Task item:
Locate each line in the records containing "click". Copy it.

Collected data entries
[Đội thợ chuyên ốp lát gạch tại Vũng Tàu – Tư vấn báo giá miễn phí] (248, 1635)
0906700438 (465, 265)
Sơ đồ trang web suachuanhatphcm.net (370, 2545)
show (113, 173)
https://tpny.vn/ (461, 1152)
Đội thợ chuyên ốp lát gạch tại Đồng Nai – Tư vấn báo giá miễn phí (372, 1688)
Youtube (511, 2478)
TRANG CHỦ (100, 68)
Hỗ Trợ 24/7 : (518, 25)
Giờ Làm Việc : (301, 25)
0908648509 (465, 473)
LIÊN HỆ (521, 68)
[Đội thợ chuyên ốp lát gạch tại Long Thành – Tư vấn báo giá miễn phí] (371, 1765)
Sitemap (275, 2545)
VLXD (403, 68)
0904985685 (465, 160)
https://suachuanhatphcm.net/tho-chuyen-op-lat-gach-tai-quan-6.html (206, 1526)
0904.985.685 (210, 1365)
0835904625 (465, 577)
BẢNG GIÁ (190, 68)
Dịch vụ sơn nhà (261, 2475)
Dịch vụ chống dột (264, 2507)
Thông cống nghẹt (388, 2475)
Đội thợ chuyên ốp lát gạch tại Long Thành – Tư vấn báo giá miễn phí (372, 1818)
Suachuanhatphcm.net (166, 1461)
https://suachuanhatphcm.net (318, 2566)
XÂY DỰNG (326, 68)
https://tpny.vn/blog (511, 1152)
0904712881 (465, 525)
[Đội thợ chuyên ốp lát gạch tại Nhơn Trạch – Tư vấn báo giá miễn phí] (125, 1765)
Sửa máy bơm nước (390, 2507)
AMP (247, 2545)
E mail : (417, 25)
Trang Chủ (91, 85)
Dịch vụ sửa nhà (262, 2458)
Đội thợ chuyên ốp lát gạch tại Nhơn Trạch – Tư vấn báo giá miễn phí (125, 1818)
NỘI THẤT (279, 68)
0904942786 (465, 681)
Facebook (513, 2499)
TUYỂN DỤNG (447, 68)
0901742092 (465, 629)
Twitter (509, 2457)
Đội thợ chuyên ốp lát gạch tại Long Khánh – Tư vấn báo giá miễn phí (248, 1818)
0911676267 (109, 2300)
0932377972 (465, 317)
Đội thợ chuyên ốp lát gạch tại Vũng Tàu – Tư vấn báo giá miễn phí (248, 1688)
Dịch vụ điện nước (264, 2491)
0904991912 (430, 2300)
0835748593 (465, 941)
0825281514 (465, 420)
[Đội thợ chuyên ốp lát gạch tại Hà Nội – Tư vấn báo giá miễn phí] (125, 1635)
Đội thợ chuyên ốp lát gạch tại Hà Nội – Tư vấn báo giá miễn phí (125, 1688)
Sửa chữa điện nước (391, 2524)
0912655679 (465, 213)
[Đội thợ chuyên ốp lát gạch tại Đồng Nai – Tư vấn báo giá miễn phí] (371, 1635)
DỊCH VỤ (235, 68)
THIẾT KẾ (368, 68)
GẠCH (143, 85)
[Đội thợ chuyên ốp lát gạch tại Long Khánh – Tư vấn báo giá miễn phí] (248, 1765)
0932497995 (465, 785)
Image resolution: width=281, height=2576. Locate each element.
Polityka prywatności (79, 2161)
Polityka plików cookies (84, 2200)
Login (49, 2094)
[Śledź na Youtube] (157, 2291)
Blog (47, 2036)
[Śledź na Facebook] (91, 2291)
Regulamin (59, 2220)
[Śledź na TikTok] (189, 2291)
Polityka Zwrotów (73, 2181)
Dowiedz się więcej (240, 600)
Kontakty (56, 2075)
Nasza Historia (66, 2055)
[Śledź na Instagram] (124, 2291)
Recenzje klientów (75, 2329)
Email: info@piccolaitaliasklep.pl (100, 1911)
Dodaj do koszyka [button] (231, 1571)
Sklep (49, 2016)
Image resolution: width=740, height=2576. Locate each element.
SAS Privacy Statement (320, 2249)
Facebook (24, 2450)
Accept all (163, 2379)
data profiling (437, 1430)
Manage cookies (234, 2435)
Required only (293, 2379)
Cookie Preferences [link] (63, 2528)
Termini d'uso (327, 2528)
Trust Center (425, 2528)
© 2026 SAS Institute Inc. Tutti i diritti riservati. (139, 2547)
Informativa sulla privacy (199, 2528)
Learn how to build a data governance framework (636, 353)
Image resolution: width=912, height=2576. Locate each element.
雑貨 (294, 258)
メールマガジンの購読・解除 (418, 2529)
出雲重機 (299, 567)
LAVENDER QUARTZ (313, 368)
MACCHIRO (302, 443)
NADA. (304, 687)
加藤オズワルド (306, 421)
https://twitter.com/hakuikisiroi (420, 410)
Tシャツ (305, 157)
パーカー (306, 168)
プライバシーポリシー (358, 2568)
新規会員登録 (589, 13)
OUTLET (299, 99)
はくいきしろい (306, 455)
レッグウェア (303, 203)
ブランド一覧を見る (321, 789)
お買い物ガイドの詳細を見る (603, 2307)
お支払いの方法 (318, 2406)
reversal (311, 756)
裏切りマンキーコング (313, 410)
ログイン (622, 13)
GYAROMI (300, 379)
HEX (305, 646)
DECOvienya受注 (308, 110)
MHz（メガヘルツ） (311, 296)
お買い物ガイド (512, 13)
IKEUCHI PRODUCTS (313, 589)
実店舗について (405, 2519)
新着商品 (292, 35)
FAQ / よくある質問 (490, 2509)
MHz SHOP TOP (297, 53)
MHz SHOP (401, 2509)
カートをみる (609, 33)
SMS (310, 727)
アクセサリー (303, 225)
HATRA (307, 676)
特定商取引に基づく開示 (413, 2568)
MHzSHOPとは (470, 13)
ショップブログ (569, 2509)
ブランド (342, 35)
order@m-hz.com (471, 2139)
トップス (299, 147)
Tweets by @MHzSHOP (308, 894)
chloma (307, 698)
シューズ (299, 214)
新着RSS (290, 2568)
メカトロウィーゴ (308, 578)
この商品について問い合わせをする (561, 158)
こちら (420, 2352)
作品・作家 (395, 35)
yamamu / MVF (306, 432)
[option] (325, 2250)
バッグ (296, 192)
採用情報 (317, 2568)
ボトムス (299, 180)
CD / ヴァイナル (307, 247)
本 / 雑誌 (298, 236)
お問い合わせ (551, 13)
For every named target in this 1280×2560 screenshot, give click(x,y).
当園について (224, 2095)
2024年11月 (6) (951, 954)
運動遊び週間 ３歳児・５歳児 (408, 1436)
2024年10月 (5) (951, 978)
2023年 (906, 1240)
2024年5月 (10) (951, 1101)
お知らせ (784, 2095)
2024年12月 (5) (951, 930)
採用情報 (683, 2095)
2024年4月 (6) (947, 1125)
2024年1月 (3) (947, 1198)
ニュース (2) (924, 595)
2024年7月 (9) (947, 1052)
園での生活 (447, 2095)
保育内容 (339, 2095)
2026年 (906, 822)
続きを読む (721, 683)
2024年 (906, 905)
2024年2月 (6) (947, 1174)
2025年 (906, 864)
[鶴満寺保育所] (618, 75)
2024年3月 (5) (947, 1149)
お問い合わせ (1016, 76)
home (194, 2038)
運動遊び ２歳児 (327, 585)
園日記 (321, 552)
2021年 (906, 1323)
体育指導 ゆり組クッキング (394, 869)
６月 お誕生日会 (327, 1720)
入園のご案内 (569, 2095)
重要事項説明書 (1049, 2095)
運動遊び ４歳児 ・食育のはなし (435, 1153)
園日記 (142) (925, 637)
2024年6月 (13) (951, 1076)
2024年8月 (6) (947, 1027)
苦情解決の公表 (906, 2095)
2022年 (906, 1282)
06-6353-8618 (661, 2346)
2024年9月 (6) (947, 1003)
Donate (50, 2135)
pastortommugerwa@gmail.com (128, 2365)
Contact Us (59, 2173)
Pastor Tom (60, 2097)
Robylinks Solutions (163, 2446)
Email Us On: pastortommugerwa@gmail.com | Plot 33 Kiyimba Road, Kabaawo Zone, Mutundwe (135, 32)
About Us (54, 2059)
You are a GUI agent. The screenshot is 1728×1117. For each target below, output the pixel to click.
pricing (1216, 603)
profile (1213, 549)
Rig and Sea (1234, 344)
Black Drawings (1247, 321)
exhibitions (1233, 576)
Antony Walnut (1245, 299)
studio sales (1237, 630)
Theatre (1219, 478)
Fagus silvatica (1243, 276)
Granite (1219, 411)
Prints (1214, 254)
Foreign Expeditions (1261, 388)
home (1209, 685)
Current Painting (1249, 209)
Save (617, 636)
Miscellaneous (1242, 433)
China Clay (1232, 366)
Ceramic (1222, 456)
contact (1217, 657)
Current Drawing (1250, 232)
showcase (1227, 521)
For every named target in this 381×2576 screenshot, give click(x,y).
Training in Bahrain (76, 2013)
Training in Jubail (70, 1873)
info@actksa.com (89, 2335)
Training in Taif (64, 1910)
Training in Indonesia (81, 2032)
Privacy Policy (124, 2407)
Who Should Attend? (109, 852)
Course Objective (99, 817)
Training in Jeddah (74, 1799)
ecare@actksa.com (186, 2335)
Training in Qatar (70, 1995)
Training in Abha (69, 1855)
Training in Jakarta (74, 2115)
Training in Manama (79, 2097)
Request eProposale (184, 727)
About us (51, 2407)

Completed task:
For every named target in this 1280×2560 screenshot, give click(x,y).
You are a GUI agent. The screenshot is 1728×1117. For each target below, output the pixel to click.
For every named target in this 381×2576 screenshot, give click(x,y).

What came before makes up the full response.